One of the most exciting experiences of recent months has been observing our team of community facilitators at work. Operating in pairs, they have delivered more than 40 presentations of Unpacking the 2010 Census: the new realities of race, class and jurisdiction. Most days one or two of them stop by the office to collect materials or to prepare for a presentation. They are drawn from different walks of life: social service agencies, small business, education, faith communities, and advocacy groups.
Poverty is increasing throughout metropolitan Richmond. The disparities in public education, access to transportation, healthcare, and affordable housing are the result of our history and they are rooted in the structures of our economic and political systems. Heroic efforts are made by countless organizations and volunteers to address the consequences of these unequal systems, but we need a deliberate, sustained effort to alter the basic structures that would enable residents to move out of poverty.
The goal of Hope in the Cities and our partner, the Virginia Center for Inclusive Communities, is to raise awareness among a large number of area citizens and to encourage courageous, innovative and significant policy changes. We are not advocating specific solutions, but we do believe that poverty is everyone’s problem and that everyone is needed to create solutions.
This groundbreaking documentation of poverty is making waves in the region and it is even gaining attention around the country where countless communities face similar challenges. It combines compelling data on the current realities in the Richmond region along with a short history lesson on exclusionary policies that have resulted in concentrations of poverty. It also explores some of the key areas where new policies are urgently needed. Attendees are often startled by the facts (“I thought I knew but I really didn’t” is a typical comment) and energized for action.
The Chesterfield Observer newspaper made the project front-page news after a committee charged with making recommendations for managing future growth and needs saw the data indicating a 71 percent increase in poverty in the county over the past decade. Previously, poverty had not even been on the short-list of the committee’s priorities.
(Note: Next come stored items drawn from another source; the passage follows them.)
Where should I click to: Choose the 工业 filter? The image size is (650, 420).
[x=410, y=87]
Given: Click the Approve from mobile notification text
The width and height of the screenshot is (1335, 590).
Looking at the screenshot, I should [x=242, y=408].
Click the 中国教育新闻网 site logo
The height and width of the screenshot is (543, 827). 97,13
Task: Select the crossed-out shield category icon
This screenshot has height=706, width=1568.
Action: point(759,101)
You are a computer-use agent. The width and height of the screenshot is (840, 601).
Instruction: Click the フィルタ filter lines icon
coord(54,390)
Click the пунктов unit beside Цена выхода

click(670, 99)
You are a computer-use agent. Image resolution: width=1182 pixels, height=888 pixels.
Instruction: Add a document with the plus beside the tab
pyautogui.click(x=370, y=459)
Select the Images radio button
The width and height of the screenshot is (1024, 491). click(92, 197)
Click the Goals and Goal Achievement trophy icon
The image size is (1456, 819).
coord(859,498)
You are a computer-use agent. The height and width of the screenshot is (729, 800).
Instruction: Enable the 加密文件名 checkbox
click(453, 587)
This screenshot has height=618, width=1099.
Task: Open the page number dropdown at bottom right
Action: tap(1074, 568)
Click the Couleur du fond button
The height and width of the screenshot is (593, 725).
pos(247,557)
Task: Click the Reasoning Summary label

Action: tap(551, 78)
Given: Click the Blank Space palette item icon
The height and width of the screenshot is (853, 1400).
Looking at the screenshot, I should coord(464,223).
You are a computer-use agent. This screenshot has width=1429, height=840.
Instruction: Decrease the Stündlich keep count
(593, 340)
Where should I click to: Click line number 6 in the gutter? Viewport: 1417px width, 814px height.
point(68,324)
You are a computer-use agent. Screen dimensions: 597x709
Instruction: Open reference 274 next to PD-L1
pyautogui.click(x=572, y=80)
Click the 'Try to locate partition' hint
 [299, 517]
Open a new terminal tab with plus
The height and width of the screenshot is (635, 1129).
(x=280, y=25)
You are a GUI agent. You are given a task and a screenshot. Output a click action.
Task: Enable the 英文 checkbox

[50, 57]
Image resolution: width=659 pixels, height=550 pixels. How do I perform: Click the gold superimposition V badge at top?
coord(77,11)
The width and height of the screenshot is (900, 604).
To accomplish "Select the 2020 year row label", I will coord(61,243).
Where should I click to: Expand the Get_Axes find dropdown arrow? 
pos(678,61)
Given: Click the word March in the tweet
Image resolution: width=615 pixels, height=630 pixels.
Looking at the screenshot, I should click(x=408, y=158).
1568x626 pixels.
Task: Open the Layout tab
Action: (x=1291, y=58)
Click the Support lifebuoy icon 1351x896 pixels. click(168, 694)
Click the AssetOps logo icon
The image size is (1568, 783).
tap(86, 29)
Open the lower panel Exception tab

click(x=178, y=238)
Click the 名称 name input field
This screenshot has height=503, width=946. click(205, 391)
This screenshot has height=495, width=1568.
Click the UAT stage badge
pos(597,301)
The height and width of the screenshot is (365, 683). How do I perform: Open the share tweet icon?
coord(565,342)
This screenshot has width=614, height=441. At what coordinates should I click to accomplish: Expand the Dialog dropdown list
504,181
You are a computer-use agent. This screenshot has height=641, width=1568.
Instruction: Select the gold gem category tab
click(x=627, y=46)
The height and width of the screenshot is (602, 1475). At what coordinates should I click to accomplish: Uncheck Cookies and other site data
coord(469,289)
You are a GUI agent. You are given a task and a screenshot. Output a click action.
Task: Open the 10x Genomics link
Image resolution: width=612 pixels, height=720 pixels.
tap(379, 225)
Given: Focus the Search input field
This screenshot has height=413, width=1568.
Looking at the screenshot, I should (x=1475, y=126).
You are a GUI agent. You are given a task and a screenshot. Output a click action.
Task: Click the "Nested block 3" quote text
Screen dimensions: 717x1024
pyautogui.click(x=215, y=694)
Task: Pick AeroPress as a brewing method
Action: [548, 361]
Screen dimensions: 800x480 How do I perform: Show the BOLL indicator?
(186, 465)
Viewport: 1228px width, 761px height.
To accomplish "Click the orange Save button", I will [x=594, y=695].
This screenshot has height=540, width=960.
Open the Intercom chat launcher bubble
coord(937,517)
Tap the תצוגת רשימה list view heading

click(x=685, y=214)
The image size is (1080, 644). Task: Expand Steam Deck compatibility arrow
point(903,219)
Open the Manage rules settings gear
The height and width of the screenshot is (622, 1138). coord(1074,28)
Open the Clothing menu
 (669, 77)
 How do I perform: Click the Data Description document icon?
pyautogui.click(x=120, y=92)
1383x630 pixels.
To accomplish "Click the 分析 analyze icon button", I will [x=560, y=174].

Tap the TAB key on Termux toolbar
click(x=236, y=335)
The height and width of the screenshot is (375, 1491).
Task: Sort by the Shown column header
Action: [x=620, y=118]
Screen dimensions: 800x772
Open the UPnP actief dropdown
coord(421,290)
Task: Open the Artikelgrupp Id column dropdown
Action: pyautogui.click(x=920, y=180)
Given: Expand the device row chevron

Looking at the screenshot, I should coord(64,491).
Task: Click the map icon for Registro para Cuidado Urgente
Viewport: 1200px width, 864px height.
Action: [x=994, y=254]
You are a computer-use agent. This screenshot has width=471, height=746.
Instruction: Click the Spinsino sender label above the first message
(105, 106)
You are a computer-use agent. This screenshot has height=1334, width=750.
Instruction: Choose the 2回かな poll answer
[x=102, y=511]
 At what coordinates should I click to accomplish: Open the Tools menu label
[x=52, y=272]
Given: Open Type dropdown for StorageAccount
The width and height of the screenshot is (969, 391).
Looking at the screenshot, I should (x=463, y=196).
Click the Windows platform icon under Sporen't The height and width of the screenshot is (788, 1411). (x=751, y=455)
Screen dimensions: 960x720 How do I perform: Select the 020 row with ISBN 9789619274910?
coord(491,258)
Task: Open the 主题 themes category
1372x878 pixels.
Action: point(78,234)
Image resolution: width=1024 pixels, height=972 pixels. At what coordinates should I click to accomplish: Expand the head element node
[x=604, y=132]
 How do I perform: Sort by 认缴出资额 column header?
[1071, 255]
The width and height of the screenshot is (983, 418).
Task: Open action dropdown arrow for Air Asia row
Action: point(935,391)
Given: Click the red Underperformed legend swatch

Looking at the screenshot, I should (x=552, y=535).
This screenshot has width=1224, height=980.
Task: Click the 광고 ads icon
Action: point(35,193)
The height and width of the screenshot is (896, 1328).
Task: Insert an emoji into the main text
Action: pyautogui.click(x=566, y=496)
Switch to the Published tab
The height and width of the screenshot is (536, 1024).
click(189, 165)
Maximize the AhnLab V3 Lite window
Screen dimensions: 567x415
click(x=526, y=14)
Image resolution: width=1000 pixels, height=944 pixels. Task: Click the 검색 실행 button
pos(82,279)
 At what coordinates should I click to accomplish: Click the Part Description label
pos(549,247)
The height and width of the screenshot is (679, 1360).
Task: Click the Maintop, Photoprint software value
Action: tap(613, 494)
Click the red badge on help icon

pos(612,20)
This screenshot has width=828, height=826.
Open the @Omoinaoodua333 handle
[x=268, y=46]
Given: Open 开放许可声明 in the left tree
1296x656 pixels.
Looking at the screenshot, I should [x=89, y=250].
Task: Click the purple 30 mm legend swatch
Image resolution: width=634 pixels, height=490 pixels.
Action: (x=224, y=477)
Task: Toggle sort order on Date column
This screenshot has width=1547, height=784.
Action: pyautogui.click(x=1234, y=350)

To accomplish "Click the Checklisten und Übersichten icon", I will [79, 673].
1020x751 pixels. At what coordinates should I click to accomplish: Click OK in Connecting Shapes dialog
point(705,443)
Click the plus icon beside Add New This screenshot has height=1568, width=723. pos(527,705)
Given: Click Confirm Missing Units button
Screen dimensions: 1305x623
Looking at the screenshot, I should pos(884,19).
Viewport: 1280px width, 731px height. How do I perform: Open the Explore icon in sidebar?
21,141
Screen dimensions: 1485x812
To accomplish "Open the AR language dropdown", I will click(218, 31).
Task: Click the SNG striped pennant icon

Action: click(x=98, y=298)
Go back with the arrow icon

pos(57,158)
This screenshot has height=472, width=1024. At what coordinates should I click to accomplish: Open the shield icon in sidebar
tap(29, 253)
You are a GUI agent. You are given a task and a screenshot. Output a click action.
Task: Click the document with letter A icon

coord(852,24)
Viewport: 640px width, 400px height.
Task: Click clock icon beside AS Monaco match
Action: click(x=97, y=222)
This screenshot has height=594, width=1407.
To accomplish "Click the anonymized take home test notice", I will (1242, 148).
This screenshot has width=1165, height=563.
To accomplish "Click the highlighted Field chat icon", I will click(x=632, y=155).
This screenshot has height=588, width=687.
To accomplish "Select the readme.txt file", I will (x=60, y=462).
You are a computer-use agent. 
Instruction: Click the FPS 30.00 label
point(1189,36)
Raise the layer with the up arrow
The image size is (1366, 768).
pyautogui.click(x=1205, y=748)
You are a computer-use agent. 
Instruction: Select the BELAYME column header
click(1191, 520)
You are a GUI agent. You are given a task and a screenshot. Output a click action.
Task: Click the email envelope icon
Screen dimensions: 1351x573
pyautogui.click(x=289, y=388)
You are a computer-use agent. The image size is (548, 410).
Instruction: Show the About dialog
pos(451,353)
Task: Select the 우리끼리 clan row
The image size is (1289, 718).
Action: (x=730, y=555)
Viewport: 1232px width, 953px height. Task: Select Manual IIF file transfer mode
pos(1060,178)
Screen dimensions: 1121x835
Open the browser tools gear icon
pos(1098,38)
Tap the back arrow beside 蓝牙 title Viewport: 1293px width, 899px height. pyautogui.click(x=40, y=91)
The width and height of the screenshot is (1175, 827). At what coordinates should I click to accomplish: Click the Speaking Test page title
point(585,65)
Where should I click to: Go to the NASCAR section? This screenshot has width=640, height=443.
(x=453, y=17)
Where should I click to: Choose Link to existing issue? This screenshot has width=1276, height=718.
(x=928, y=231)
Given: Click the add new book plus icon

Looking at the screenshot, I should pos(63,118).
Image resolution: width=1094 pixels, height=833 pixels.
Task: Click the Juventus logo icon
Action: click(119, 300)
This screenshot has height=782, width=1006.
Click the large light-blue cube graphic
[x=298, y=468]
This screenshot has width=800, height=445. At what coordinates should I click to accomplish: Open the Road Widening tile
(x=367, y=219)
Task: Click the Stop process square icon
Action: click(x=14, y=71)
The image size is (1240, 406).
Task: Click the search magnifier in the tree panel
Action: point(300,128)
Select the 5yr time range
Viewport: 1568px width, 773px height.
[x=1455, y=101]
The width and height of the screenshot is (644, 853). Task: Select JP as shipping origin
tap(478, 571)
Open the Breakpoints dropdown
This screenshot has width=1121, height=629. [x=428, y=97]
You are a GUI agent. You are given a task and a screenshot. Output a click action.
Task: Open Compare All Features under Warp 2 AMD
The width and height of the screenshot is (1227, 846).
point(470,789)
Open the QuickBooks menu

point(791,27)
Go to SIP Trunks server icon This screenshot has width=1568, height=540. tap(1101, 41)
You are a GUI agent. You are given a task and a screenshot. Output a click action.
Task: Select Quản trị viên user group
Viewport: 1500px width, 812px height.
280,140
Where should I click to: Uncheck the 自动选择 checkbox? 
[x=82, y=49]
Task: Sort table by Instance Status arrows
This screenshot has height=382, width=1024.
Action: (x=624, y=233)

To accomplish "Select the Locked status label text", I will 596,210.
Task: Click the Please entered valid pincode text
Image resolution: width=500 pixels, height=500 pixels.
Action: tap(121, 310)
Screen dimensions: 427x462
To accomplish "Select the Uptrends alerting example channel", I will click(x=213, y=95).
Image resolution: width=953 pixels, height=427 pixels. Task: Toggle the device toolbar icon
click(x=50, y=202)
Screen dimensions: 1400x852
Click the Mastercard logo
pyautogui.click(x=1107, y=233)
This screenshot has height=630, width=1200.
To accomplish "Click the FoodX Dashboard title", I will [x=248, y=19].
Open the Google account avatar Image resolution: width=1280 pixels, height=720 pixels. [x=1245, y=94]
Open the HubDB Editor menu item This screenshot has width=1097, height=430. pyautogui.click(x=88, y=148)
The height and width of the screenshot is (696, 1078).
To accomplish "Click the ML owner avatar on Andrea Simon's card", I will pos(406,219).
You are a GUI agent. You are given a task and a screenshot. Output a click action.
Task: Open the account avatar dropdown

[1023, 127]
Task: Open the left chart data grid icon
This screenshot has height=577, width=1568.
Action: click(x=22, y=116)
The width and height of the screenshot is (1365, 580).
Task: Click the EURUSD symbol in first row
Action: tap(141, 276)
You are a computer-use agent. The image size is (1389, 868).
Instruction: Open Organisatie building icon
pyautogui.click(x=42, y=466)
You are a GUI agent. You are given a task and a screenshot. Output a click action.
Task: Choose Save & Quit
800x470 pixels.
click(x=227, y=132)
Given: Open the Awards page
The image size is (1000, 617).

So far, more than 600 people have seen the presentation and taken part in the accompanying dialogue. Dr Bonnie Dowdy, our evaluator, has toiled long hours entering and interpreting data from pre- and post-surveys. This week, many of the participants gather to report back and plan next steps. What started as a one-year project is now emerging as a multi-year initiative. The big question is whether the information disseminated will generate an unstoppable grassroots movement for change.
The challenges facing the region are significant but by no means insurmountable if we have the will to tackle them. In a time of budget shortfalls, it is evident that city/county consolidation of government and services (police, fire, trash, etc) would generate large savings. Forty years after the region’s refusal to consolidate the region’s school districts, condemning the center city to carry the burden of a hugely disproportional percentage of at-risk students, surely it’s time for a radical rethink of all our schools by asking ourselves: “If every child were my child, what would I do differently?”
Some other localities have found that mixed-income housing successfully reduces concentrated poverty – in fact some studies show that inclusive housing policies are the single biggest factor in increasing overall family health and do not harm property values. Will the region embrace this approach?
If the Greater Richmond Transit Co. can’t come up with a genuinely accessible and affordable public transportation system because of jurisdictional shortsightedness, surely the business community with its considerable resources could design and run a flexible system that gets people to where the jobs are.
This is Richmond’s moment to do something bold, something unexpected, something that will move the whole community forward by grappling with issues that for too long we have believed are beyond our capacity to address.